Your tasks:
1. Decide whether each statement agrees with the interview excerpt: (a) Copeland says Rage Against The Machine has exquisite taste in jazz; (b) the band members were running around Copeland's dressing room; (c) Copeland says he remembers clearly which of Parker, Davis, and Coltrane is which. Answer each with yes or no and quote the deciding words.
2. Print the part of the interview excerpt that begins at the words "COPELAND: Oh, many, many, many" and stops after "CAVANAUGH: Who knew?".

Passage:
━━━━━━━━

COPELAND: Oh, many, many, many a great evening over a tall glass, we have slung brickbats and enjoyed. You know, because his view is that skinny white musicians aren't musicians at all. And so the two of us are well matched. I mean, you know…


COPELAND: …I discovered actually that Rage Against The Machine has exquisite taste in jazz. Who knew?

CAVANAUGH: Who knew?

COPELAND: I dropped this bombshell on them. You know, they came to a show and they couldn't believe – They're all like – They're running around my dressing room, you know, pulling their hair and renting their garments and – and, you know, yanking on their beards saying, no, no, no. And they're all saying, he needs to hear some Coltrane, no, some Davis, no, he's got to hear some Charlie Parker. And I'm going, dude, guys, guys, I forget, you know, Parker, Davis, Col – I forget which one's which. (screams) Oh, what f – this is a gag that never gets old.

━━━━━━━━

Records provided:
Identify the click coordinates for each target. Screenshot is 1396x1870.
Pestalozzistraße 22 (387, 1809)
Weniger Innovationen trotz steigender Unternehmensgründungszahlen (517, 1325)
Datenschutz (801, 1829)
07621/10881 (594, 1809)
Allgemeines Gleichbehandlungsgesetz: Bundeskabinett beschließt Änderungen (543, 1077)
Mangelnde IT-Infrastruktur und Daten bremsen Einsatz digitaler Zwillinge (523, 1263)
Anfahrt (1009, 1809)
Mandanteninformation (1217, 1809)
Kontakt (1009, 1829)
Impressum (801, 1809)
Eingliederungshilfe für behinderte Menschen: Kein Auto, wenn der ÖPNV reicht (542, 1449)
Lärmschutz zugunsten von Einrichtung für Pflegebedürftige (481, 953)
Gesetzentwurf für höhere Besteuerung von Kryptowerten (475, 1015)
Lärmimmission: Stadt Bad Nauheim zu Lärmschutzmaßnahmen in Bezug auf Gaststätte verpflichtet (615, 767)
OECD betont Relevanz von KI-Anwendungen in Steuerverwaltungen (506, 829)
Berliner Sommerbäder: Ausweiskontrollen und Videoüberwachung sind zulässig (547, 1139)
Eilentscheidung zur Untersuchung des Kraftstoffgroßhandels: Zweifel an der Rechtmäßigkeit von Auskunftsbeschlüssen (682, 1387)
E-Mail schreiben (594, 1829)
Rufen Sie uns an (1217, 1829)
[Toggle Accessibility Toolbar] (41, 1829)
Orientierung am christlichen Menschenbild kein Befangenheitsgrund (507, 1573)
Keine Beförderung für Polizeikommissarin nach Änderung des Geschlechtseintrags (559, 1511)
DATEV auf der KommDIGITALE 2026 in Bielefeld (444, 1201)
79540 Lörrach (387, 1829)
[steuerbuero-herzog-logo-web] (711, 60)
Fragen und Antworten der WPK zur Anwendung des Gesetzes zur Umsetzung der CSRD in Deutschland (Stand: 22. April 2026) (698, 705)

━━━━━━━━

Solutions:
1.
(a) Yes: "Rage Against The Machine has exquisite taste in jazz"
(b) Yes: "They're running around my dressing room"
(c) No: "I forget which one's which"

2.
COPELAND: Oh, many, many, many a great evening over a tall glass, we have slung brickbats and enjoyed. You know, because his view is that skinny white musicians aren't musicians at all. And so the two of us are well matched. I mean, you know…


COPELAND: …I discovered actually that Rage Against The Machine has exquisite taste in jazz. Who knew?

CAVANAUGH: Who knew?